- [WORK TO BE COMPLETED] An exact copy of the lines from the one containing "Task: Choose the Any转TXT conversion icon" to the end of the records below is required, and nothing else.

- [DATA RECORDS]
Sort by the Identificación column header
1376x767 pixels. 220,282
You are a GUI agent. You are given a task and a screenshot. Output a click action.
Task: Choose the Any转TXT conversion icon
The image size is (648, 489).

- [TASK RESULT]
Task: Choose the Any转TXT conversion icon
The image size is (648, 489).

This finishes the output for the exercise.